Sonic Youth - Wonderbread

Naomi Petersen

In the early 1980s, at barely 18 years old, Japanese-American female Naomi Petersen got her hard and fast start as the resident photographer for Los Angeles independent label, SST Records. From 1982-1994, Naomi would capture one-of-a-kind images of legends like Punk greats Black Flag, Minor Threat, Misfits, Bad Brains, Circle Jerks, Descendents, and The Minutemen as well as some of the earliest known photos of iconic Rock artists like Guns N’ Roses, Dave Grohl, Nirvana, Sonic Youth, Fugazi, and Pantera.

Moving from LA to DC in 1989, Naomi continued documenting powerhouse artists during her time working at the legendary 9:30 Club. In 1994, after just twelve short years, Naomi shockingly retired from photography and wouldn’t take another photo until three years later, shooting her last known images.

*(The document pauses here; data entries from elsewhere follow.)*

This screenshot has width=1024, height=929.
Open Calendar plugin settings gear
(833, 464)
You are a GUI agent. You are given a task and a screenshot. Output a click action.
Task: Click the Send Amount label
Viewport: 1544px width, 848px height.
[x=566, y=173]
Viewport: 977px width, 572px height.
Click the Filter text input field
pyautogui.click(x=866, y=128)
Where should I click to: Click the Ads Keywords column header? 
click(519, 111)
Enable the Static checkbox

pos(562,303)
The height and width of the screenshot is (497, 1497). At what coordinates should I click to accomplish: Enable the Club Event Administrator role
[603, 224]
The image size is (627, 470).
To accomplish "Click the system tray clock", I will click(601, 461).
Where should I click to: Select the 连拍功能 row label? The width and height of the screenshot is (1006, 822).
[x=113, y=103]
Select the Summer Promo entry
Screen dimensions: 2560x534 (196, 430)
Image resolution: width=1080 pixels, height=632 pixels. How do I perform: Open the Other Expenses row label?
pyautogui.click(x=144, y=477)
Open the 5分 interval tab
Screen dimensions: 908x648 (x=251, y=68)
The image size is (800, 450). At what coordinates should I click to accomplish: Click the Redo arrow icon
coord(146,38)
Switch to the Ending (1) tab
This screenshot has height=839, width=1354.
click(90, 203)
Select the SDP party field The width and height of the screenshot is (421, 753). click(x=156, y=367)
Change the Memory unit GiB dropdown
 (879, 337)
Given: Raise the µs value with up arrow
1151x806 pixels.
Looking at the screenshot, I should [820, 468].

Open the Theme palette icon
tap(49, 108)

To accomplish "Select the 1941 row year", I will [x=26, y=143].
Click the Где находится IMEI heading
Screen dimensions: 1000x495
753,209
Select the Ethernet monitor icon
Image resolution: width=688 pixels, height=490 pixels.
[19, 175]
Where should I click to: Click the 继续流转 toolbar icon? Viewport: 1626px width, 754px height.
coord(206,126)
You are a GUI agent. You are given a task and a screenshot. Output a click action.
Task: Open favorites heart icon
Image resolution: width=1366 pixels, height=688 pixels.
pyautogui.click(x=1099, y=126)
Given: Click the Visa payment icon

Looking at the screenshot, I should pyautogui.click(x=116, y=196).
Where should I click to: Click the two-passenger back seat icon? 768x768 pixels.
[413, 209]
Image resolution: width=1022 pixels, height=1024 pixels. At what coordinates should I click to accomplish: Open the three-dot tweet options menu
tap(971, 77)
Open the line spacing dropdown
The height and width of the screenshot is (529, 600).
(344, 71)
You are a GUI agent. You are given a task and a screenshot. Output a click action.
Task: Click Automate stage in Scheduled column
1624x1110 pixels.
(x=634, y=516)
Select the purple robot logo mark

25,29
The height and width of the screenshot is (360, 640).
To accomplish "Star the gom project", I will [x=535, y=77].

At the May 2005 premiere of the Minutemen documentary, We Jam Econo, the word spread she had died two years earlier. As the writer Joe Carducci found out more about her years before and after SST, his planned e-mail death notice turned into a lengthy photo-essay for the web and now a book, Enter Naomi, which places her life, from birth in Yokohama to death thirty-eight years later in a D.C.-area motel room, in the context of the wreckless punk years she lived through.